All lines containing the string "link" must be copied from the entries.

Collection entries:

○ ○ ○

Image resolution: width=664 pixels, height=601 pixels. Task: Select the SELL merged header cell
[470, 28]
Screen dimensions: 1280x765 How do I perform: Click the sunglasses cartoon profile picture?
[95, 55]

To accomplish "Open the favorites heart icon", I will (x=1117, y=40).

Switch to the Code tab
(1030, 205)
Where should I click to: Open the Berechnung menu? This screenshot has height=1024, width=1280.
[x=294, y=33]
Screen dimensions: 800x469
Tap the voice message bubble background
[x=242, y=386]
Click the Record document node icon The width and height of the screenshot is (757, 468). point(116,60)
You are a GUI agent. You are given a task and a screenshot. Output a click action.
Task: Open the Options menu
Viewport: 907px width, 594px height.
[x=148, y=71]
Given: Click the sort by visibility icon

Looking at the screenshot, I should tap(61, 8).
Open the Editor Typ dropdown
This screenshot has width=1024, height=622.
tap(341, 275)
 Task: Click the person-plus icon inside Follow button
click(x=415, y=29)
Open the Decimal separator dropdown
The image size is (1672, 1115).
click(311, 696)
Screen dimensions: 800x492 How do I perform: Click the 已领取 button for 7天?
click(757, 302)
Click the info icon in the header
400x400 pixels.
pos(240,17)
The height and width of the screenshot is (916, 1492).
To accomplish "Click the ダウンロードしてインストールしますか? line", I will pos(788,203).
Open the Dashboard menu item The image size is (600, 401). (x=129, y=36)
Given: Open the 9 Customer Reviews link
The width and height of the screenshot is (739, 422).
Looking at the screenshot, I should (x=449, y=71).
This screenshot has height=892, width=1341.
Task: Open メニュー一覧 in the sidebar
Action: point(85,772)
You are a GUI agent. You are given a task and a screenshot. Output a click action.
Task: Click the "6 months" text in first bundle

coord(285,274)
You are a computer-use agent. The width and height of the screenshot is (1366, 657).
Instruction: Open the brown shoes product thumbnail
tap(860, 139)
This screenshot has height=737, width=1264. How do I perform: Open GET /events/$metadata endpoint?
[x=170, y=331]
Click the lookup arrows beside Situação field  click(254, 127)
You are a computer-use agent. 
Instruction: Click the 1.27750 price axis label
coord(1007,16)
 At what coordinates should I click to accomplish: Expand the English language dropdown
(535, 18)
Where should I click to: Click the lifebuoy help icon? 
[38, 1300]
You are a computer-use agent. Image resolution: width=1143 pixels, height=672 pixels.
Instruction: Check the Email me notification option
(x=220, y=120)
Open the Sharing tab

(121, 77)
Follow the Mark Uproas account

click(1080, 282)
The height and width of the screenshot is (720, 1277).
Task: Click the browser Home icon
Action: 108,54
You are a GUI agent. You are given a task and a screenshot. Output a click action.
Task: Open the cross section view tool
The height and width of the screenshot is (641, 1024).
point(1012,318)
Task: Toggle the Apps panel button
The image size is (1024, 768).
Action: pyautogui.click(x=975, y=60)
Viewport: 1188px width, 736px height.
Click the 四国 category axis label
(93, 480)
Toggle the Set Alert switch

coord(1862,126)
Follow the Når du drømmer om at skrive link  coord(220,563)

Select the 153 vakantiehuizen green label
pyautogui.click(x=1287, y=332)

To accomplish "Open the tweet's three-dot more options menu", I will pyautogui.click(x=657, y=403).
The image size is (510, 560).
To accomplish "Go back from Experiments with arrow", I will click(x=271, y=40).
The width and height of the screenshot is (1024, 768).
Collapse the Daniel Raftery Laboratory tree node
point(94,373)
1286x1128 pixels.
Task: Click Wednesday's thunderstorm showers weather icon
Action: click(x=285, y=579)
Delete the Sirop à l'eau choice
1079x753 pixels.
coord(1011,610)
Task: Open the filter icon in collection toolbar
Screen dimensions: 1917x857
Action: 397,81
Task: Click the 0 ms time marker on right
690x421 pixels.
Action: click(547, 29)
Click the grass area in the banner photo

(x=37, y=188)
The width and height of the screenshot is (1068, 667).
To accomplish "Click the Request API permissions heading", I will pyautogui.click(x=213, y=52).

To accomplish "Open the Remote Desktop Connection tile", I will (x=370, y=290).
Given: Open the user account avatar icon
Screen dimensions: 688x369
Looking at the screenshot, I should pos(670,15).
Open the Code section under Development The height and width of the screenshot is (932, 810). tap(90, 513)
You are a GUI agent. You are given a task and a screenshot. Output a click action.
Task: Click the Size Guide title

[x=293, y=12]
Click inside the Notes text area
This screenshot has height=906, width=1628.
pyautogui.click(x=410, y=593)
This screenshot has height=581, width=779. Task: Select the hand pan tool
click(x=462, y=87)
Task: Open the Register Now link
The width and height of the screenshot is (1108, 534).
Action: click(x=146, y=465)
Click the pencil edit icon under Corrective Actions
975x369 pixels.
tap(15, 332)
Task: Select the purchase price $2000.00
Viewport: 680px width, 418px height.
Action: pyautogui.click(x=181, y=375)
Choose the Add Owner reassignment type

○ ○ ○

Solved problem
Given: Open the 9 Customer Reviews link
Follow the Når du drømmer om at skrive link  coord(220,563)
Task: Open the Register Now link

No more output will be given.